Tensors

Posted on 2017-10-14 by nbloomf

This post is part of a series of notes on machine learning.

This post is literate Haskell; you can load the source into GHCi and play along.

First some boilerplate.

{-# LANGUAGE LambdaCase #-}
module Tensors where

import Data.Array
import Data.Foldable
import Control.Applicative
import qualified Text.PrettyPrint as PP
import Test.QuickCheck

import Indices
import IndexIsos

Earlier, we defined two algebras whose elements represent the possible sizes of multidimensional arrays and possible indices into multidimensional arrays, respectively. We did this in such a way that the possible indices into an array with (vector space) dimension $k$ can be mapped to $\{0,1, \ldots, k-1\}$ in a canonical way. With this in hand, we can define a tensor of size $s \in \mathbb{S}$ as a mapping from the indices of $s$ to $\mathbb{R}$. And thanks to the canonical mapping to integers, we can implement our tensors in memory using a linear array. In math notation, we will identify each $s \in \mathbb{S}$ with its indices, and think of tensors as elements of $\mathbb{R}^s$ (that is, functions from indices to real numbers).

data Tensor r = T
  { size :: Size
  , elts :: (Array Integer r)
  }

We’ll say that two tensors are strictly equal, denoted $==, if they have the same sizes and the same entries at each index.

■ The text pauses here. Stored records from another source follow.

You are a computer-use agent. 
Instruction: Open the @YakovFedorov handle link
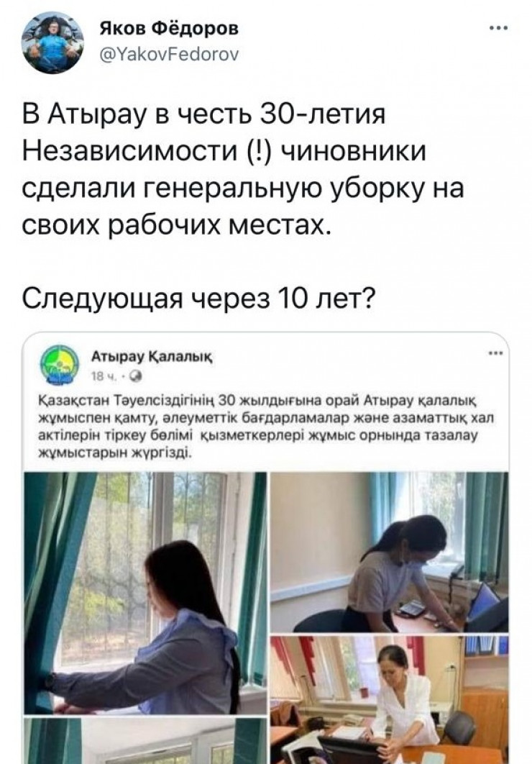(169, 55)
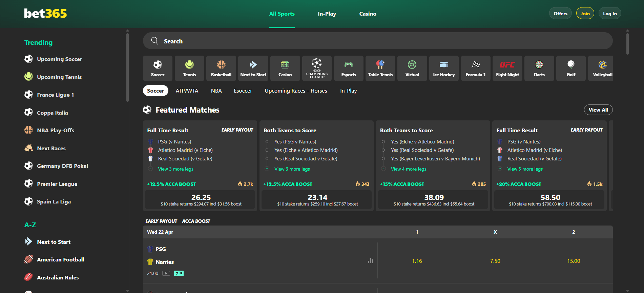Select the Formula 1 tile
644x293 pixels.
tap(475, 68)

($==) :: (Eq r) => Tensor r -> Tensor r -> Bool
a@(T u x) $== b@(T v y) = (u == v) && (x == y)

(Strict equality is too, well, strict. We’ll nail down the real equality on tensors in a moment.)

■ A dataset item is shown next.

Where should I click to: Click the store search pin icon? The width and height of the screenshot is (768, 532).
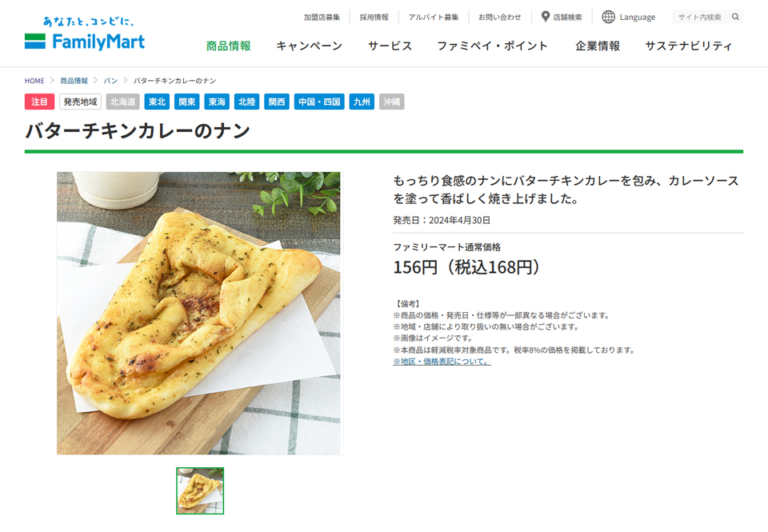(545, 17)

A tensor “is” a map from indices to $\mathbb{R}$s. The tensor function lets us build a tensor by supplying this map.

tensor :: Size -> (Index -> r) -> Tensor r
tensor s f = T s (array (0,(dimOf s)-1) entries)
  where
    entries = [(flatten s t, f t) | t <- indicesOf s]

To retrieve the entry of a tensor at a given index, we evaluate the tensor as a function. We’ll call this at. So in math notation, we’d write $\mathsf{at}(A,i) = A(i)$ or $A_i$.

We’re actually going to define two slightly different versions of at. The first works only on nonzero sizes, but for all entry types. The second treats the size zero vector as if it has entry 0 at every possible index, but of course only makes sense for numeric entry types. (Looking ahead, there’s a good reason for doing this, having to do with dual numbers and automatic differentiation.)

at' :: Tensor r -> Index -> r
at' (T s a) t = if t `isIndexOf` s
  then a ! (flatten s t)
  else error $ "at: incompatible index " ++ show t
    ++ " for size " ++ show s

at :: (Num r) => Tensor r -> Index -> r
at a t =
  if (size a) ~= 0
    then 0
    else a `at'` t

So tensor and at obey the following identities:

a@(T u _) == tensor u (\i -> a`at`i)

(tensor u f) `at` i == f i

We’ll also define some helper functions to make building tensors more convenient. For instance, a uniform tensor has the same value at each index.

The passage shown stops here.